Comparative feasibility analysis of an integrated renewable energy system (IRES) for an urban area

To identify cost-effective outcomes of IRES, this paper considers attributes such as Net Present Cost (NPC) and Cost of Energy (COE) for metropolitan areas. Mathematical model have been used and a simplified operational strategy have been presented for different configurations in MATLAB software and HOMER software.The designated urban area has periodic average solar radiation of 5.12 W/m2/day, annual biomass collection of 135.7 tons, wind speed of 4.35 m/s, and average river inflow velocity of 1.7 m/s. This study estimates the energy that possible to extract from each IRES element and optimal power management of a Integrated energy system is achieved by controlling the charging and discharging in MATLAB software.

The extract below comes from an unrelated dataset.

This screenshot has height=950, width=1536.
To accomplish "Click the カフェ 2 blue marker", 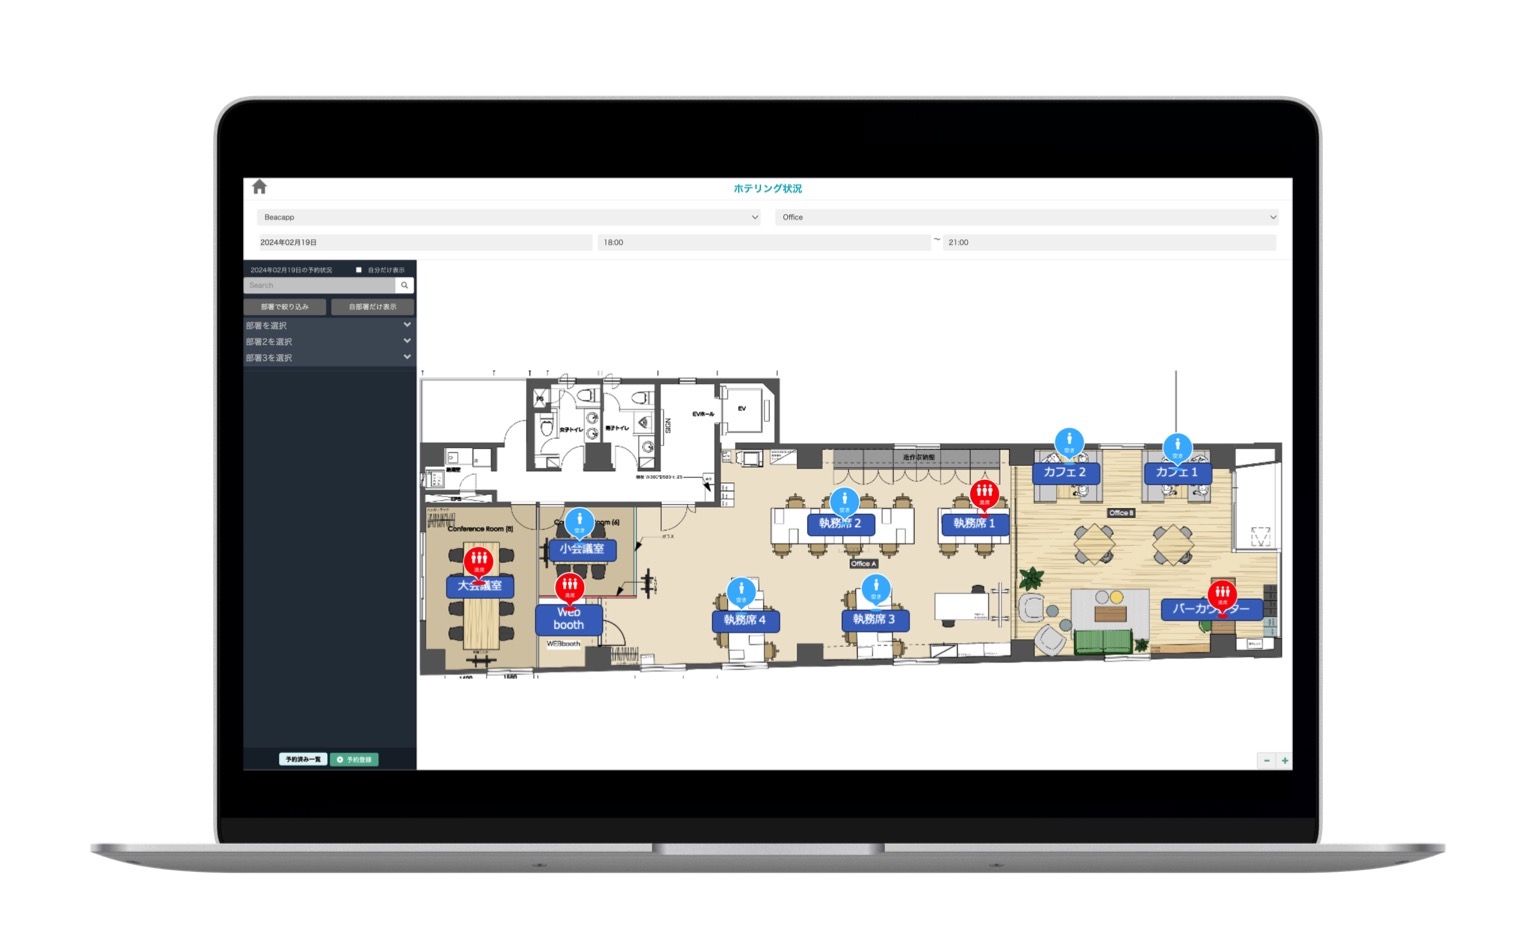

HOMER Software discovered a possible potential of PV array 15,900 (MWh/yr), total wind turbine output 1238.5 (MWh/yr), biogas plant output 423.8 (MWh/yr), hydrokinetic turbine 150.1 (MWh/Yr), and fuel cell output 1320.6 (MWh/Yr) to meet the selected urban area's 14398.84 (MWh/Yr) energy need.

Automated summary

This paper identifies the cost-effective outcomes of an Integrated Renewable Energy System (IRES) by considering attributes such as Net Present Cost (NPC) and Cost of Energy (COE). Mathematical models and software simulations are used to estimate the potential energy output of different renewable energy elements and optimize their configurations. The study presents an optimal power management strategy for the IRES by controlling charging and discharging in MATLAB software. The HOMER software analysis reveals the potential energy output of various elements, such as PV arrays, wind turbines, biogas plants, hydrokinetic turbines, and fuel cells, in meeting the energy needs of the selected urban area.